→ **GOAL OF THE EXERCISE**:
Say how many of the lines below contain the word "agent"; nothing else belongs in the answer.

══════════

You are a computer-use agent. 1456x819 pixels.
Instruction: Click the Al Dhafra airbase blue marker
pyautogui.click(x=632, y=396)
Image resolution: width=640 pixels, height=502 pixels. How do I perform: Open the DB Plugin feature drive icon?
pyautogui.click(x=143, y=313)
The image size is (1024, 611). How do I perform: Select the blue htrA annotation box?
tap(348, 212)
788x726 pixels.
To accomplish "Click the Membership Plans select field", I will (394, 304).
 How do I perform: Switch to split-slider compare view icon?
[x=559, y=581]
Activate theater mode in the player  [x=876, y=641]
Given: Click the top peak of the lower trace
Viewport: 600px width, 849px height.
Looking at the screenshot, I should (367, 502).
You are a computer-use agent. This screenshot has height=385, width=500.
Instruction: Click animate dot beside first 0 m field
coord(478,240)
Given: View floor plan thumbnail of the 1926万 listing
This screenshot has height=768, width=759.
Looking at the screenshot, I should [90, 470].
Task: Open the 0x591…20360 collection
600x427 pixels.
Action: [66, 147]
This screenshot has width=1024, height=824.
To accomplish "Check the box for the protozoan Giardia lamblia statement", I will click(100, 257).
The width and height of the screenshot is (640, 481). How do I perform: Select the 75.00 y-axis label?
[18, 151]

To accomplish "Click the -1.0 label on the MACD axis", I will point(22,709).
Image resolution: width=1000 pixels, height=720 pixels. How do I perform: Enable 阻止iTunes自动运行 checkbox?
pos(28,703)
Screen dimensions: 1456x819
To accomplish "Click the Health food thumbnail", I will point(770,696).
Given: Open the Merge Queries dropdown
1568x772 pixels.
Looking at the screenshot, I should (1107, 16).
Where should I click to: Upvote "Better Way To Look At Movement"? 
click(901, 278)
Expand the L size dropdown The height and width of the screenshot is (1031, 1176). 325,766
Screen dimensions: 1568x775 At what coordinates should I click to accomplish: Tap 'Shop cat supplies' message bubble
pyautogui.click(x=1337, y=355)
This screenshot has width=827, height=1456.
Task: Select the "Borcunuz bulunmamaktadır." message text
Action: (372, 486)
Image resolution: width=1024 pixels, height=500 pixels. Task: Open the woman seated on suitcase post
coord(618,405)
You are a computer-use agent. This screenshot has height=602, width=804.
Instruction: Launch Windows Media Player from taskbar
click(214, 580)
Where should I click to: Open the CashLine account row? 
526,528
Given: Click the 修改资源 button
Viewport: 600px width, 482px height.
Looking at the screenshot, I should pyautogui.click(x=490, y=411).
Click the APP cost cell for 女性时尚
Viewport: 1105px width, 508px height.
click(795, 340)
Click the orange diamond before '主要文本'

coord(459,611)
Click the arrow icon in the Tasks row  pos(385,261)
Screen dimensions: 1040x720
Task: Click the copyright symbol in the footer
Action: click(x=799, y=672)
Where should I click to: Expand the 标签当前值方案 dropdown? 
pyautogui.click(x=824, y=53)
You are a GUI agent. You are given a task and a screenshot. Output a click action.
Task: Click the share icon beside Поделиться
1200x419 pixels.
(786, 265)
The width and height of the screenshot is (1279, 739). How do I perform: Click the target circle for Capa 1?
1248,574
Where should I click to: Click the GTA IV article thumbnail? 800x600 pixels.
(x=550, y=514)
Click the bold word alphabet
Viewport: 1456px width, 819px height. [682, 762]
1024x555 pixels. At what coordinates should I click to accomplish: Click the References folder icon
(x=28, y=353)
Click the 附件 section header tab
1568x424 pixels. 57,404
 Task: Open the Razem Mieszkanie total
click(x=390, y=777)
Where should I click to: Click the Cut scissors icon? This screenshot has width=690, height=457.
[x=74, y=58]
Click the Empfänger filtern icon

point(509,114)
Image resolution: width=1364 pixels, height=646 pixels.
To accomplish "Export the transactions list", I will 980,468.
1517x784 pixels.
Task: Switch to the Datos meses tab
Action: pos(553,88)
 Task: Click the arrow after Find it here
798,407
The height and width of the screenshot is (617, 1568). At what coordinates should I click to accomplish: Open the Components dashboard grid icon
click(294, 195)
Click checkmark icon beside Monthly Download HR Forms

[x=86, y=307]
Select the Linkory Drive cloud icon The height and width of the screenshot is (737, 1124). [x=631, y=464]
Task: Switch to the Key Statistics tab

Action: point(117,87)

══════════

→ **RESULT OF THE EXERCISE**:
4